● **Exercise description**:
Copy exactly the lines from the one containing "You are a GUI" through the last line of the records below, both included, and leave out the pictures.

Entries taken from a collection:
---------------

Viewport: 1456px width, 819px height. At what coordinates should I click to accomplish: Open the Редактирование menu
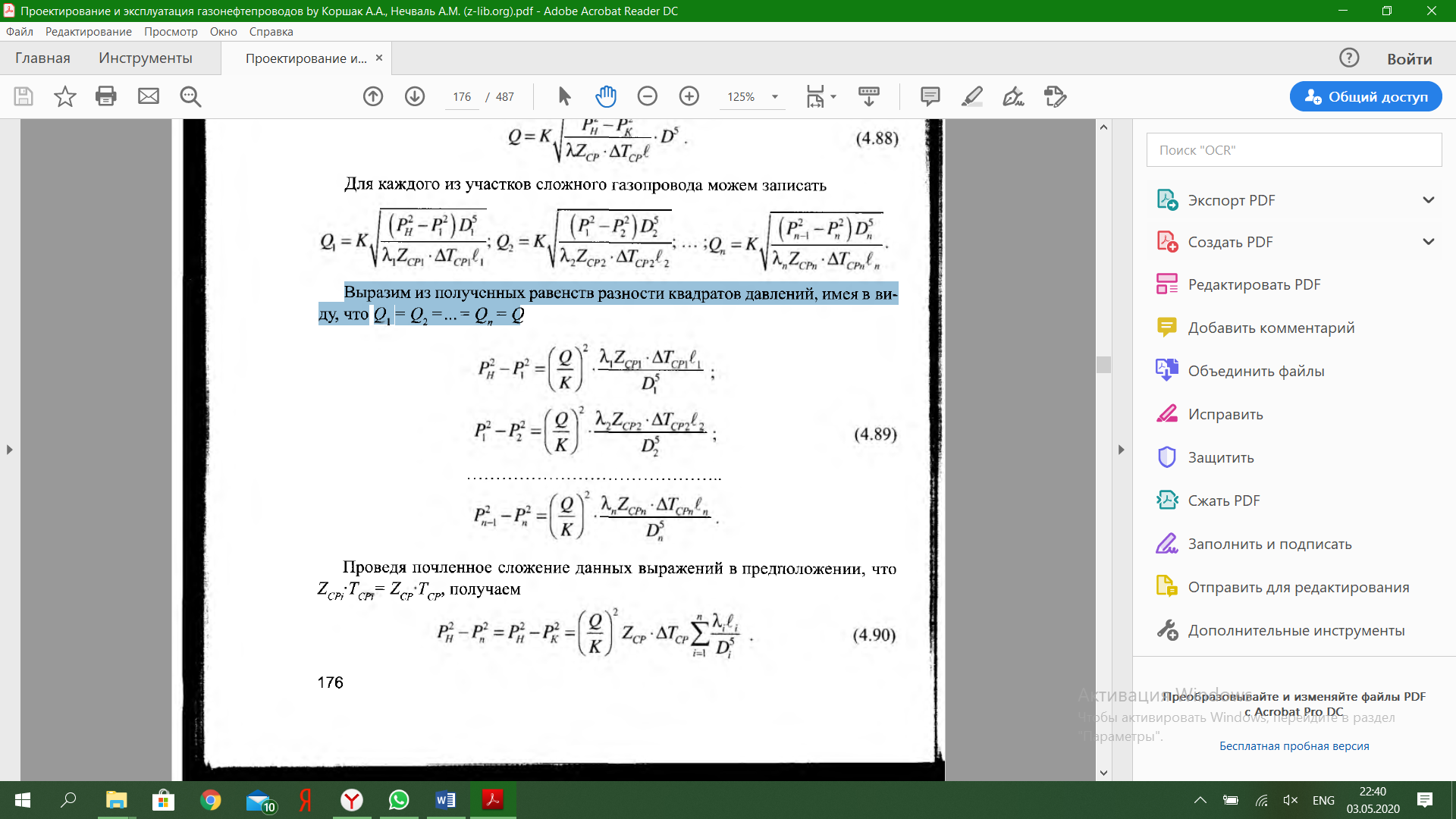(88, 32)
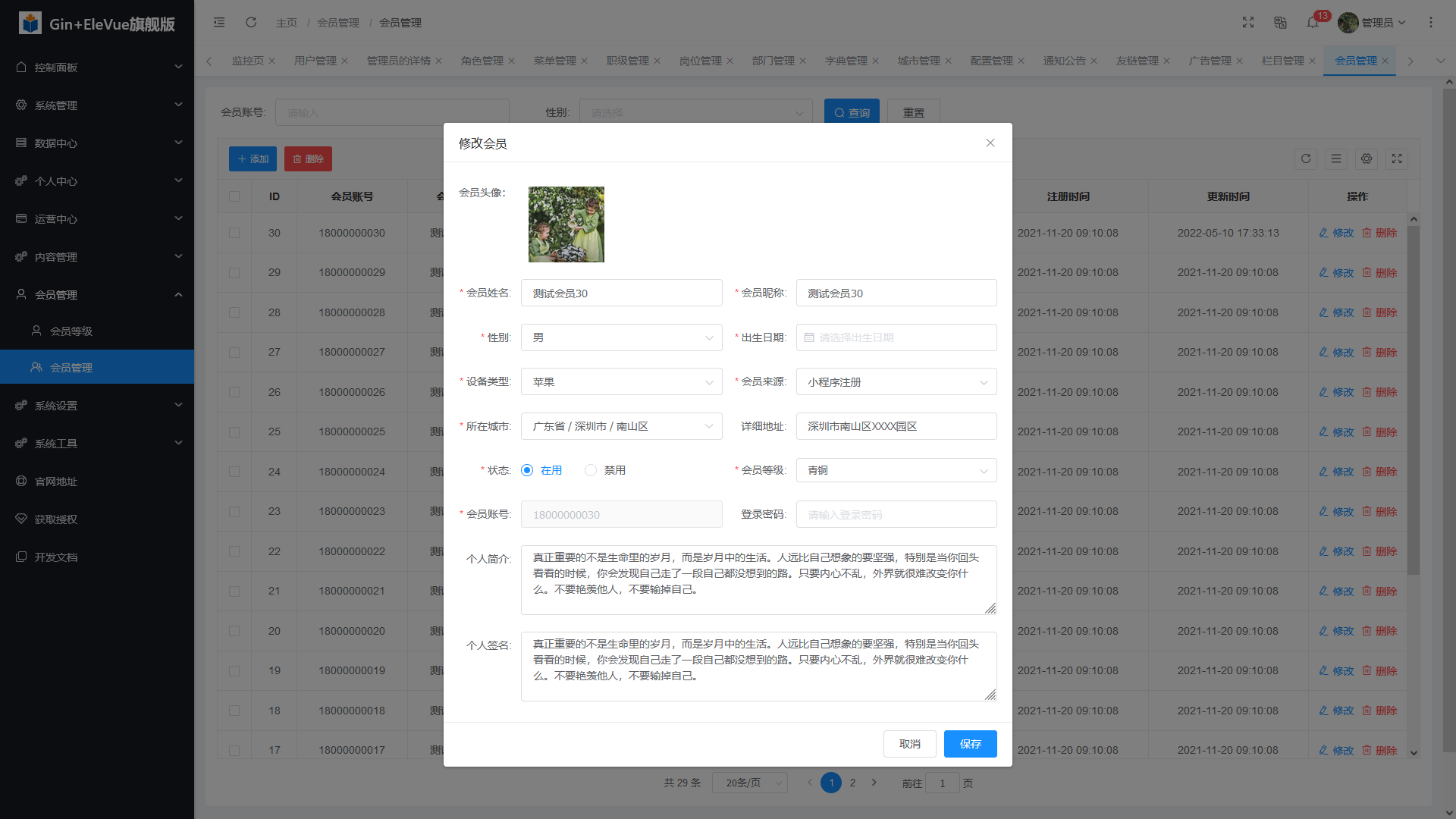Open notifications bell with badge 13
Viewport: 1456px width, 819px height.
(x=1313, y=23)
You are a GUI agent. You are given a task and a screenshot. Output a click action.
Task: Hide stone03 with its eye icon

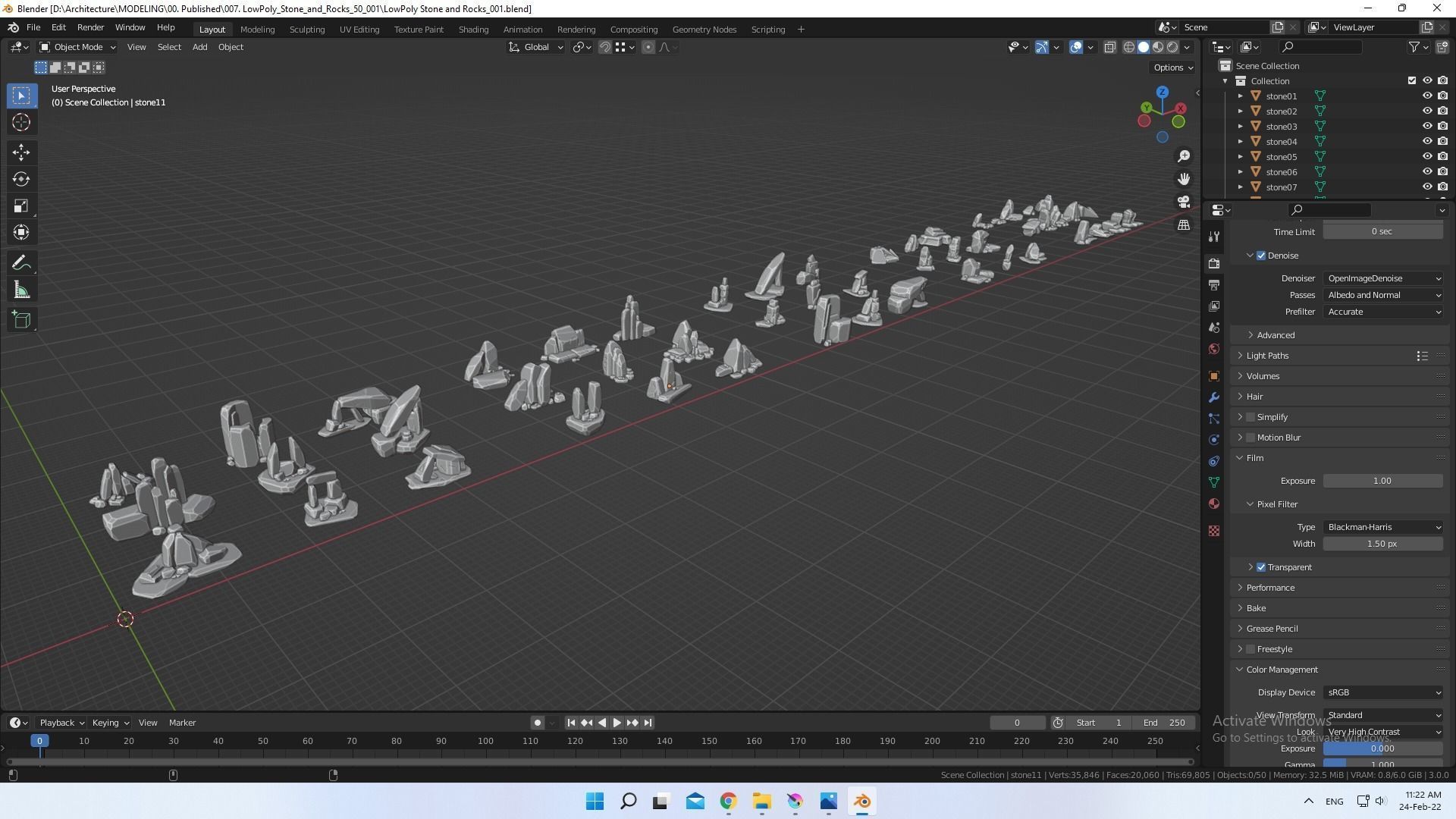click(1426, 126)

---------------

● **Problem solution**:
You are a GUI agent. You are given a task and a screenshot. Output a click action.
Task: Hide stone03 with its eye icon

click(1426, 126)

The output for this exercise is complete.